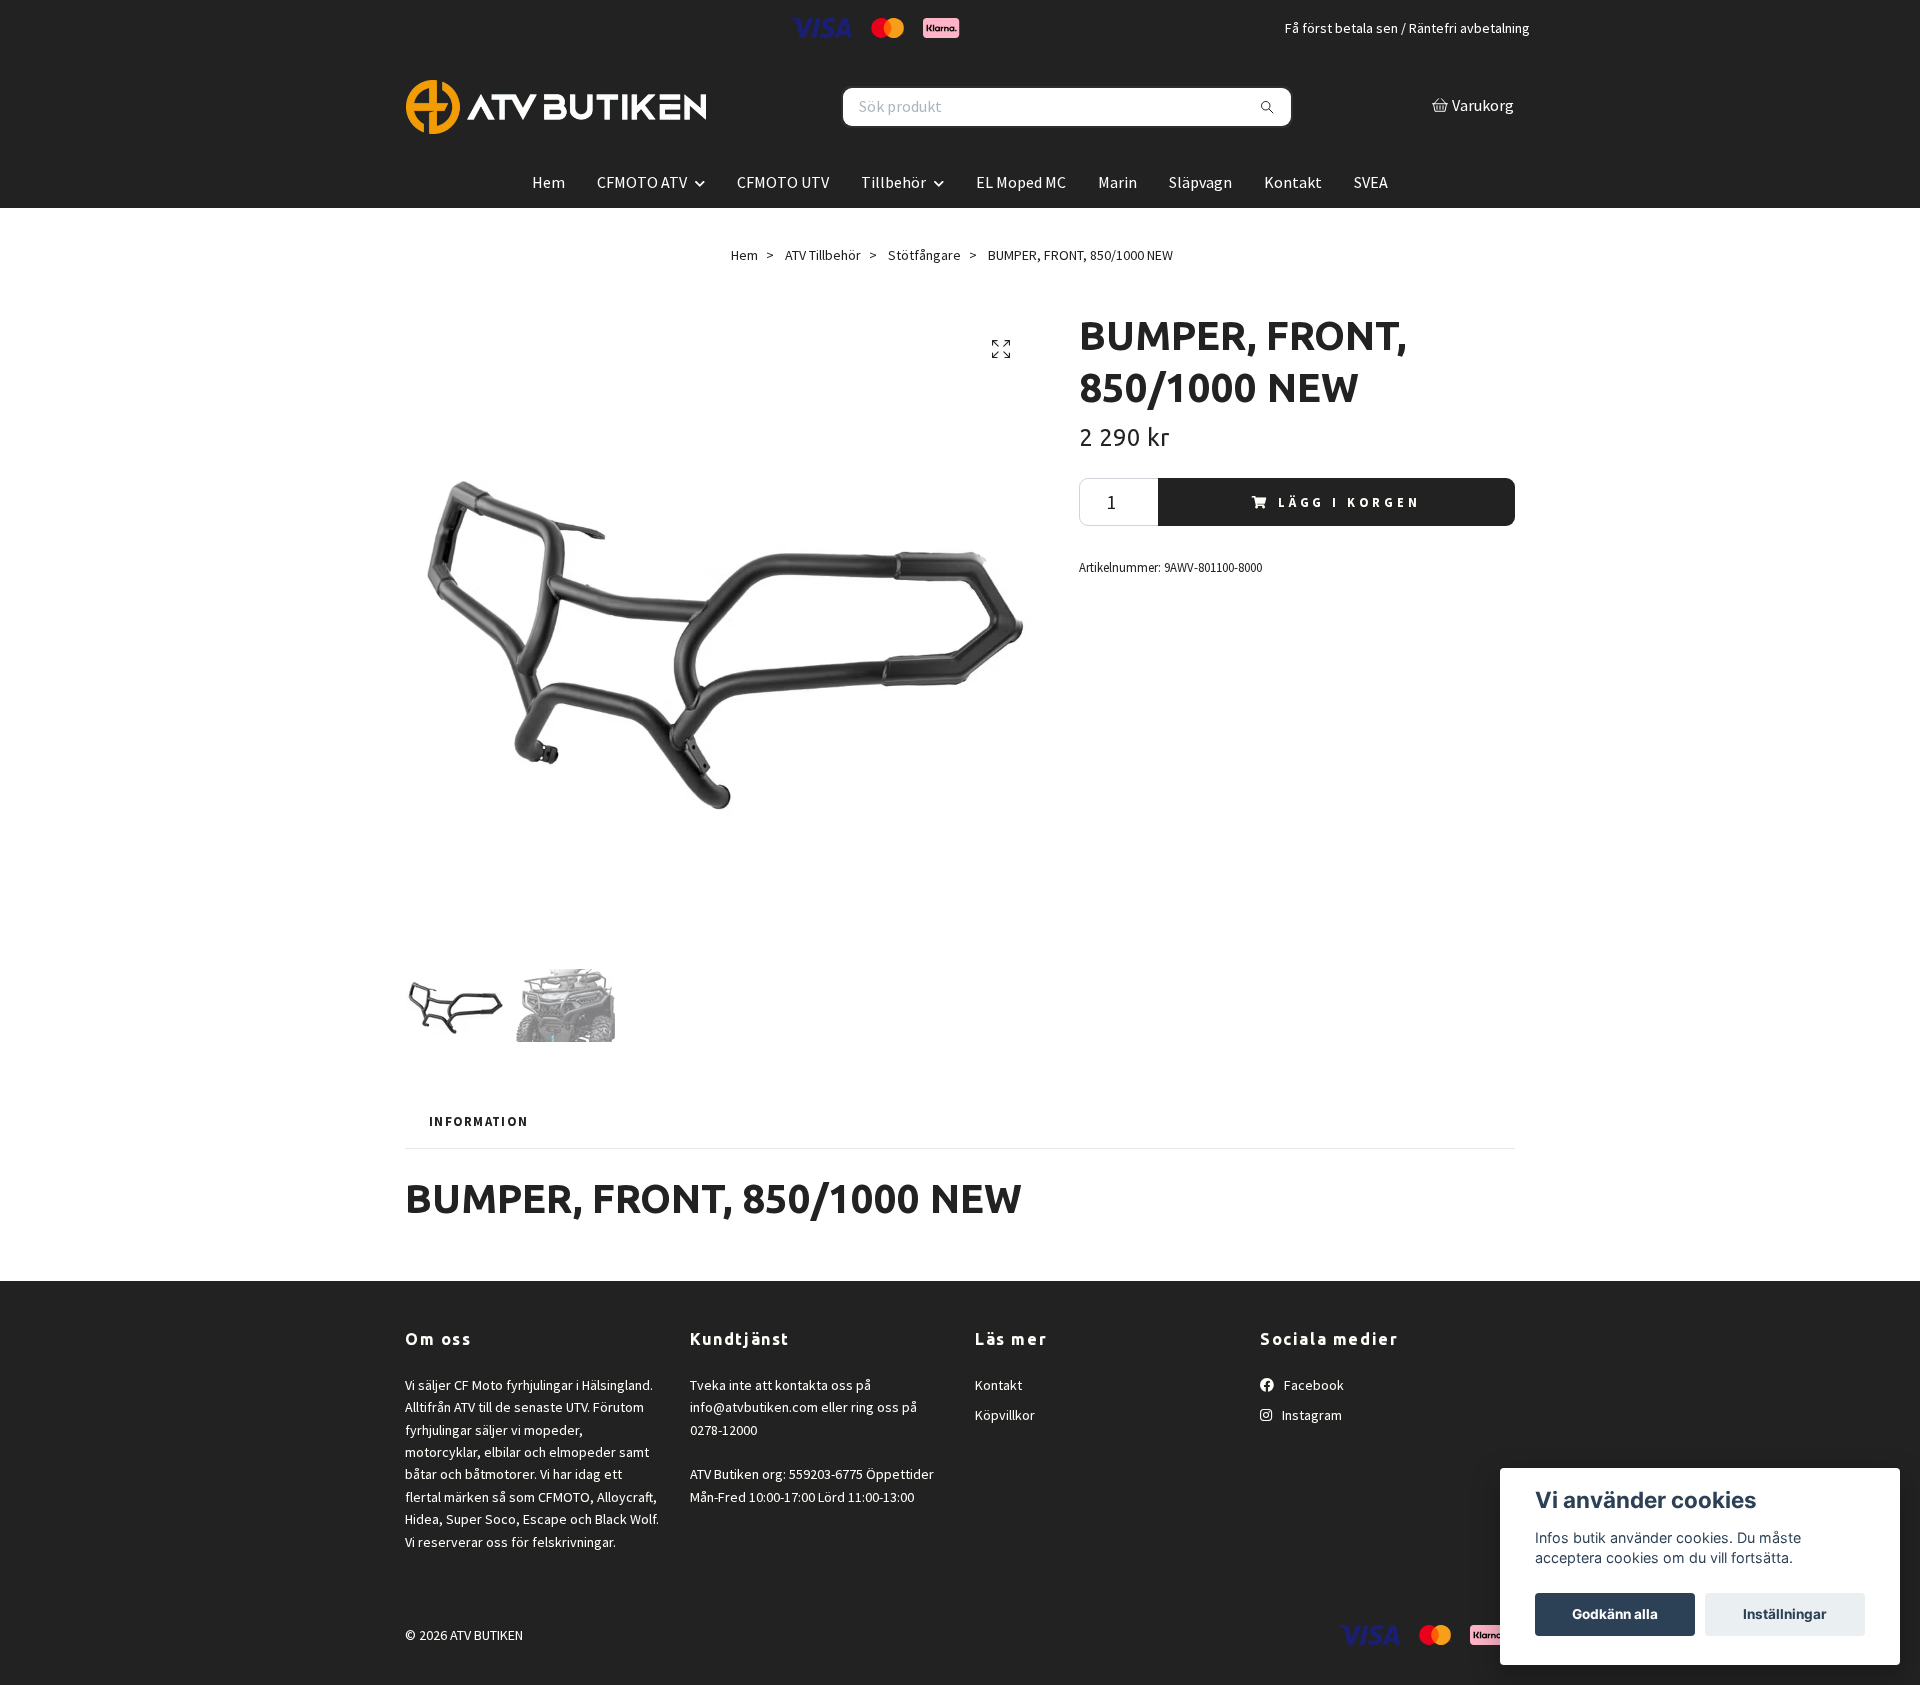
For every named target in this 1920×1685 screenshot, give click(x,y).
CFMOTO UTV (783, 227)
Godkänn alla (1615, 1614)
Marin (1117, 227)
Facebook (1312, 1430)
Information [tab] (478, 1166)
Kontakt (1293, 227)
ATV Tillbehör (823, 300)
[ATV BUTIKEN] (683, 129)
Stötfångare (924, 300)
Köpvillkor (1005, 1461)
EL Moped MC (1021, 227)
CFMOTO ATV (642, 227)
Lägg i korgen (1349, 547)
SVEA (1371, 227)
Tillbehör (893, 227)
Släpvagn (1200, 227)
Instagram (1310, 1461)
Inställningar (1785, 1614)
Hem (548, 227)
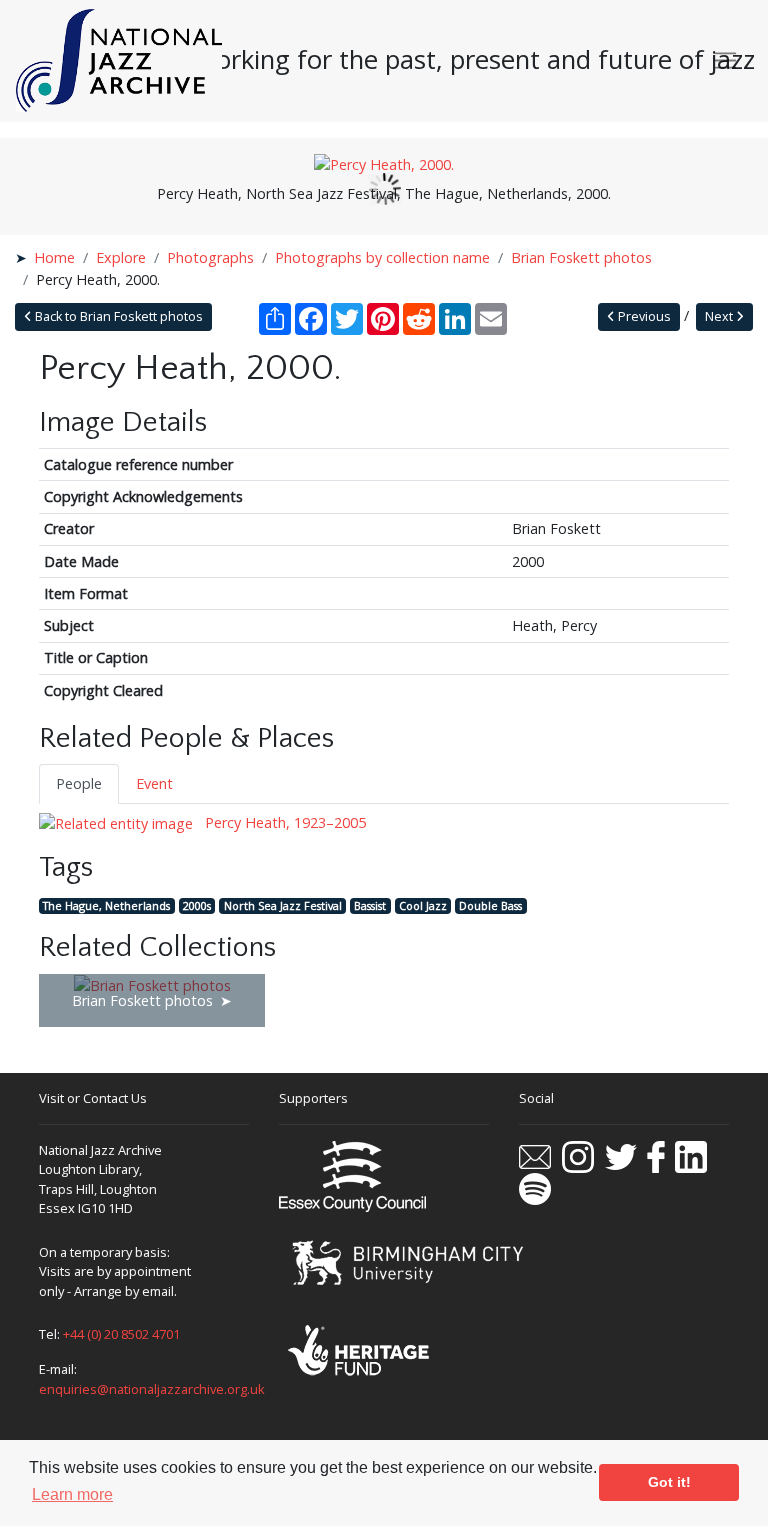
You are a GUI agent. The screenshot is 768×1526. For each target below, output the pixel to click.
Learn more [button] (72, 1494)
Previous (643, 316)
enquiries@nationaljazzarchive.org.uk (152, 1389)
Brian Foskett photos (581, 257)
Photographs (210, 257)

▶ _Task goal_
Lines holding the word "screenshot" are the answer; copy every one from the records above.

▶ _Answer to the exercise_
For every named target in this 1920×1685 screenshot, give click(x,y).
You are a GUI agent. The screenshot is 768×1526. For each target below, output the pixel to click.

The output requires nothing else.